PCR反应体系构建中引物的设计原则

　　PCR反应体系构建中引物的设计原则：

　　1、引物长度:15-30bp ，常用为20bp左右；

　　2、引物扩增跨度:以200-500bp为宜，特定条件下可扩增长至10kb的片段；

　　3、避免引物内部出现二级结构，避免两条引物间互补,特别是3'端的互补，不然会形成引物二聚体,产生非特异的扩增条帯；

　　4、引物碱基:G+C含量以40-60M为宜，G+C 太少扩增效果不佳，G+C过多易出现非特异条带。

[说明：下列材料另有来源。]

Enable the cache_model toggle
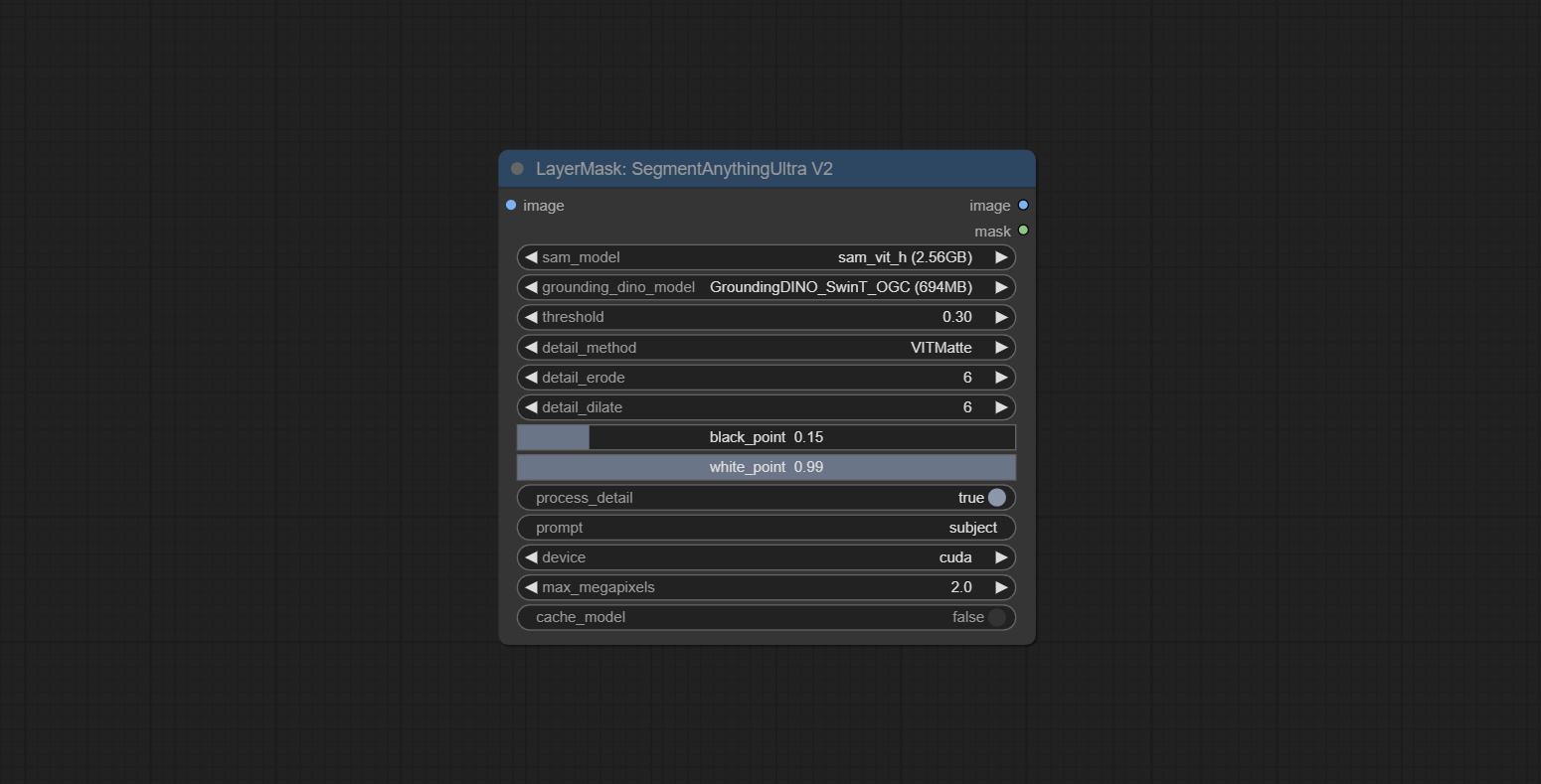This screenshot has width=1541, height=784. (996, 617)
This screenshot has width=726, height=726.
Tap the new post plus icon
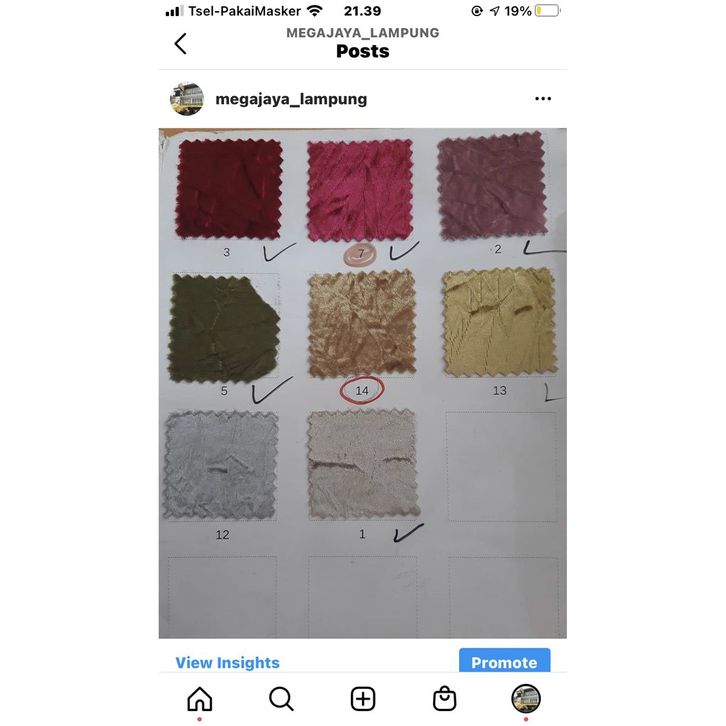click(363, 699)
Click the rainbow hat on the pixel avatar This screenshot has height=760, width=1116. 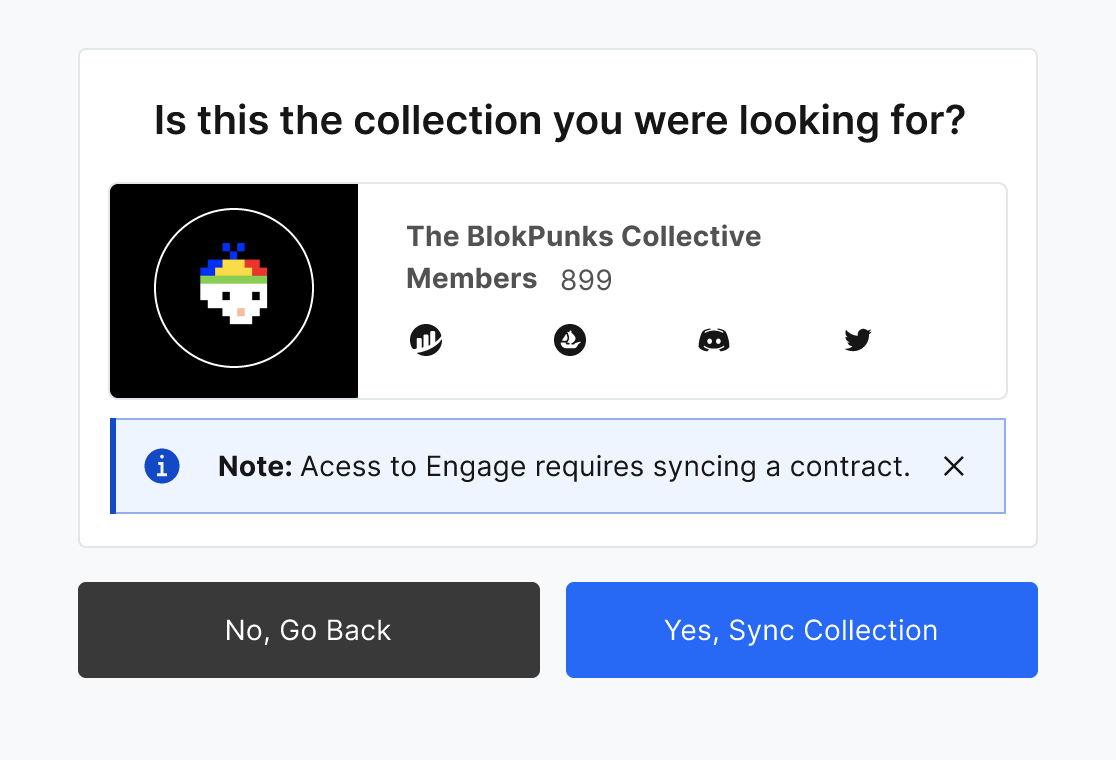[233, 267]
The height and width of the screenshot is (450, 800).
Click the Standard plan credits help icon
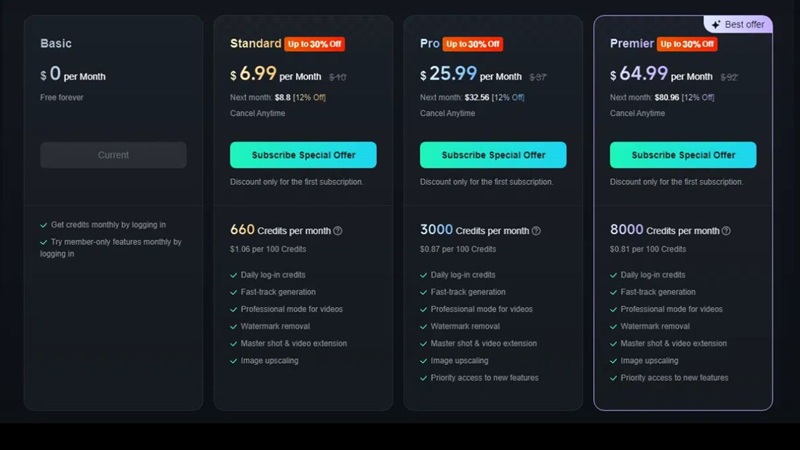[338, 231]
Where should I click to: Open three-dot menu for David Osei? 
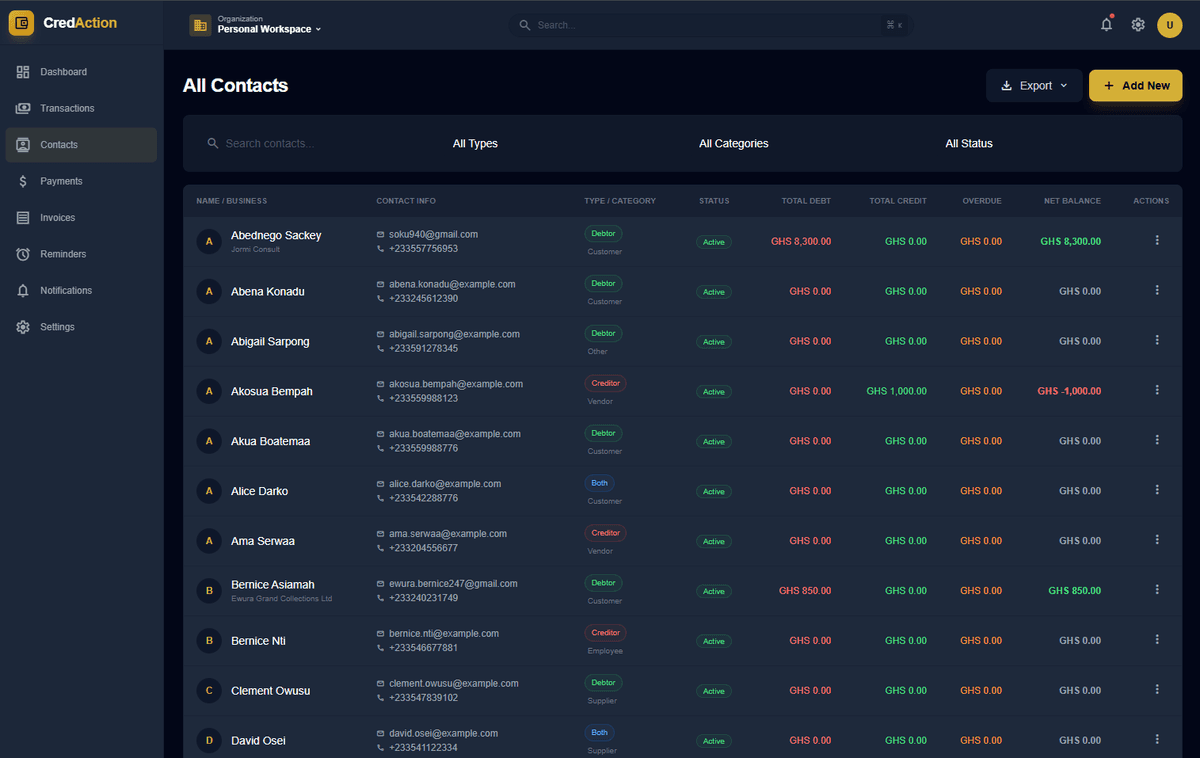click(x=1157, y=740)
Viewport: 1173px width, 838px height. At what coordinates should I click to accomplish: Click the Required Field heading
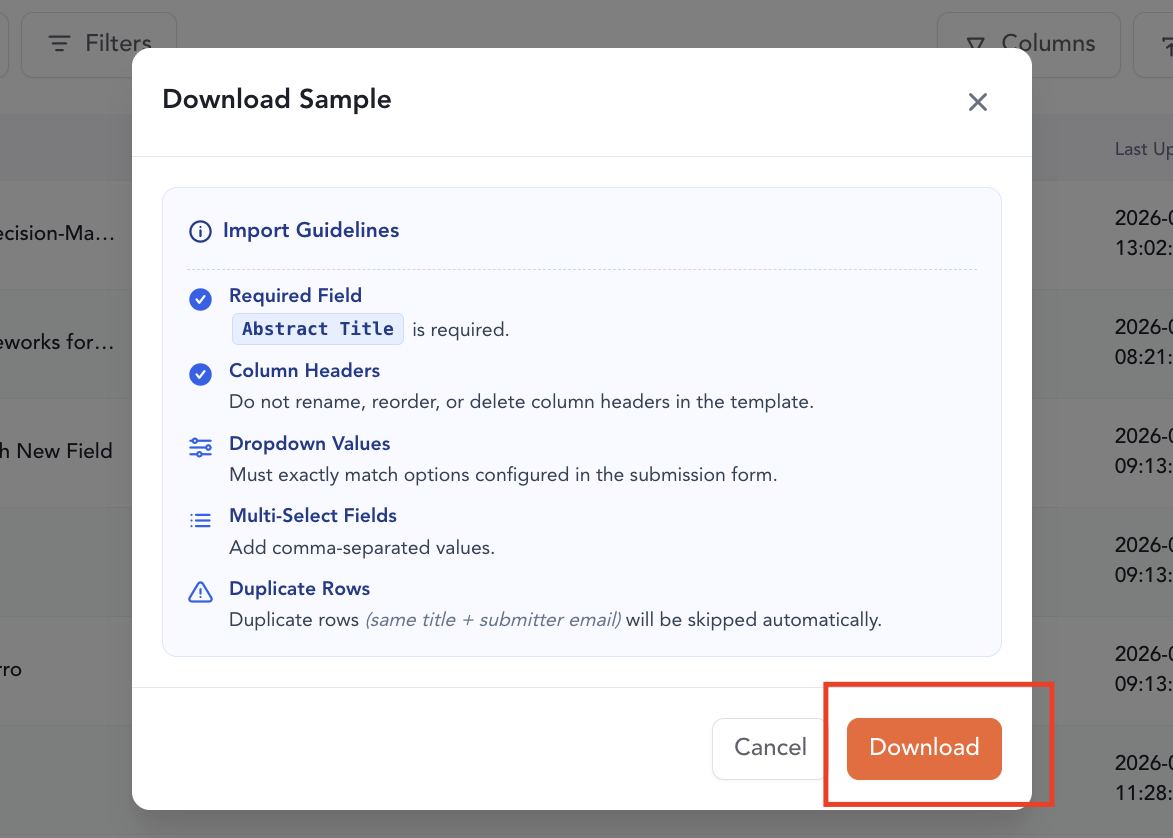tap(295, 296)
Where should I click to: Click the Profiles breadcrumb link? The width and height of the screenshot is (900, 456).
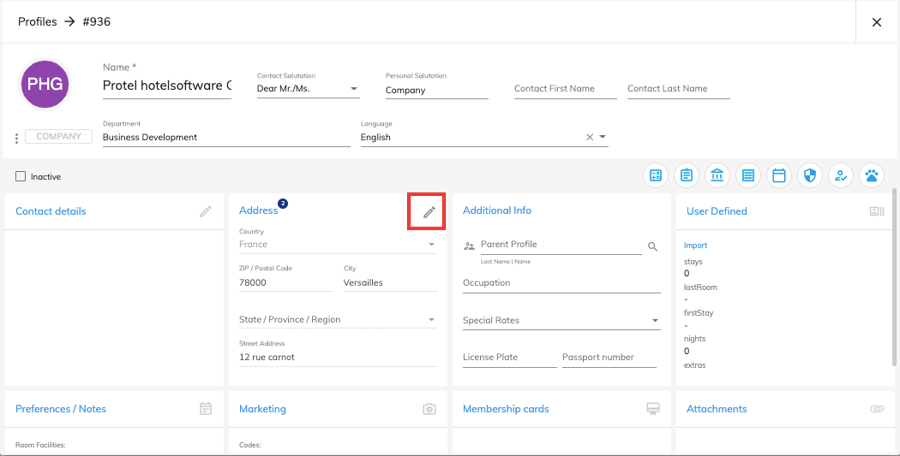pyautogui.click(x=37, y=22)
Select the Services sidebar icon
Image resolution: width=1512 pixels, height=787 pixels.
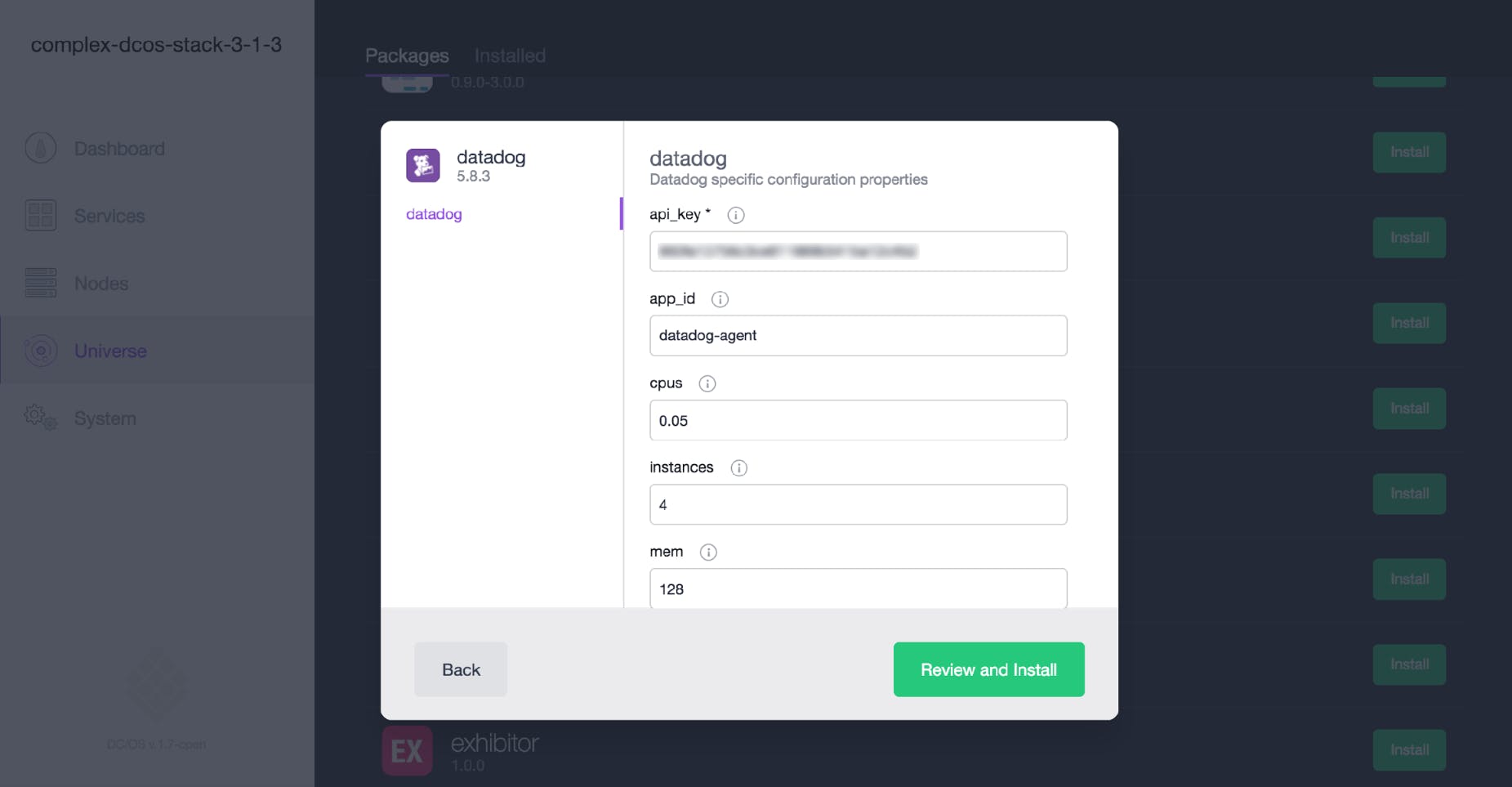(41, 215)
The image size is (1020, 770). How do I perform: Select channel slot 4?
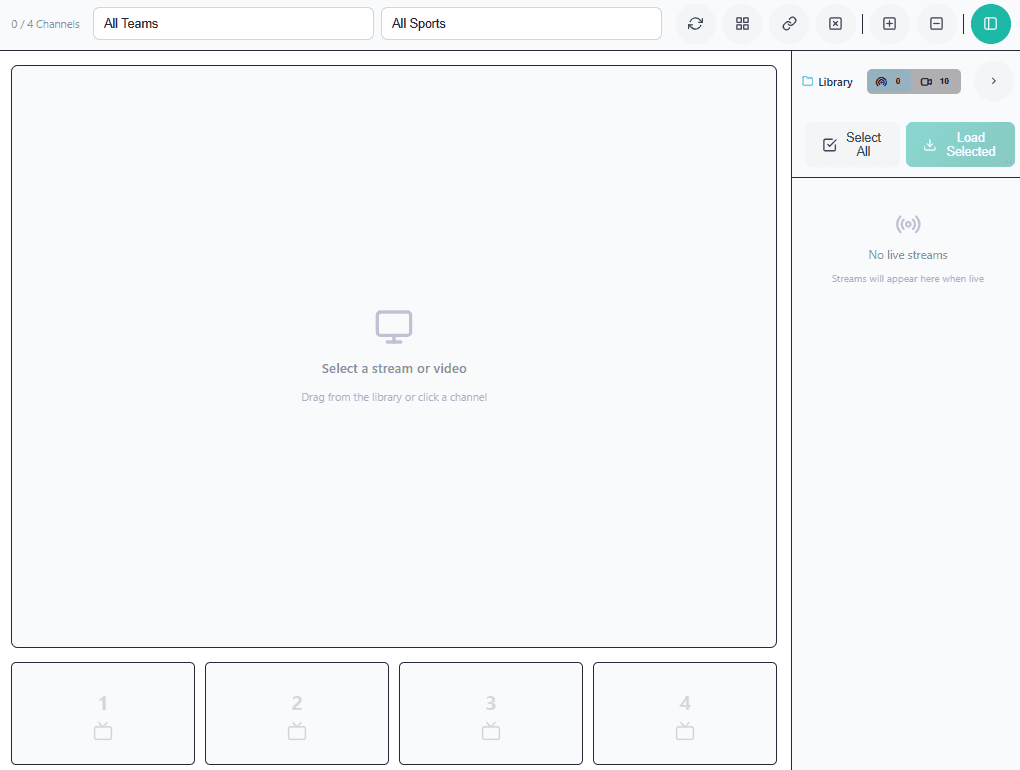[x=685, y=713]
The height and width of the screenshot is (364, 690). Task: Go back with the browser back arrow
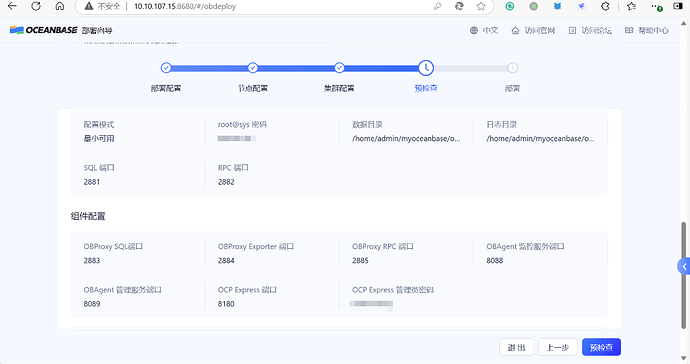tap(12, 6)
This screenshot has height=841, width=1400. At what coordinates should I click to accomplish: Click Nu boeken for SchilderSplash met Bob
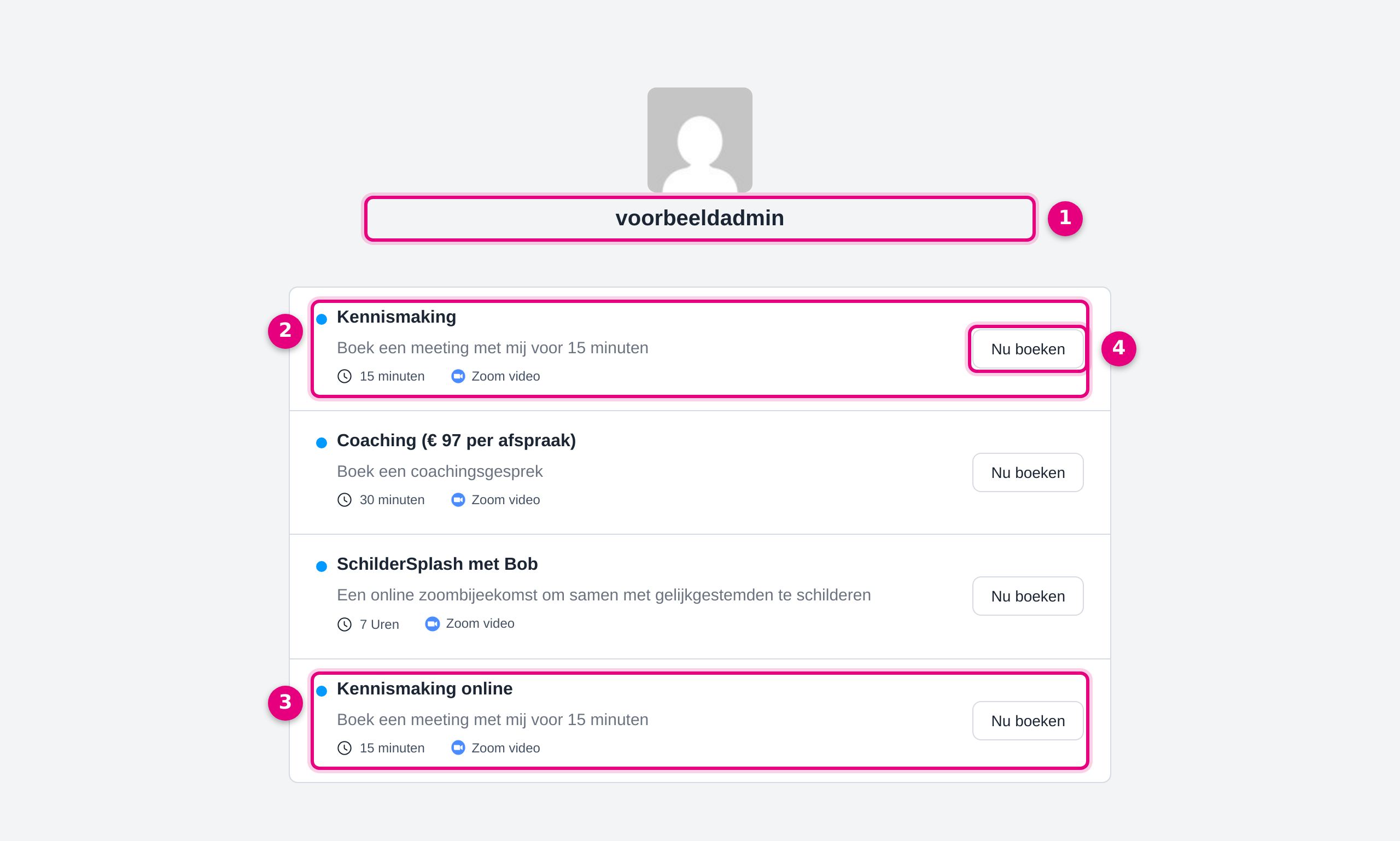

ATGc一般随机分布，避免5个以上的嘌呤或咤啶核苷酸的成串排列；

　　5、引物3端的碱基,特别是末及倒数第二个碱基,应严格要求配对，以避免因末端碱基不配对而导致PCR失败；

　　6、引物中有或能加上合适的酶切位点,被扩增的靶序列一般有适宜的酶切位点，这对酶切分析或分子克隆很友好；

　　7、引物的特异性:引物应与核酸序列数据库的其它序列无明显同源性。引物量以每条引物0.1-1umol或10-100pmo1,以较低引物量产生所需要的结果为准，引物浓度偏高会引起错配和非特异性扩增,且可增加引物之间形成二聚体的机会。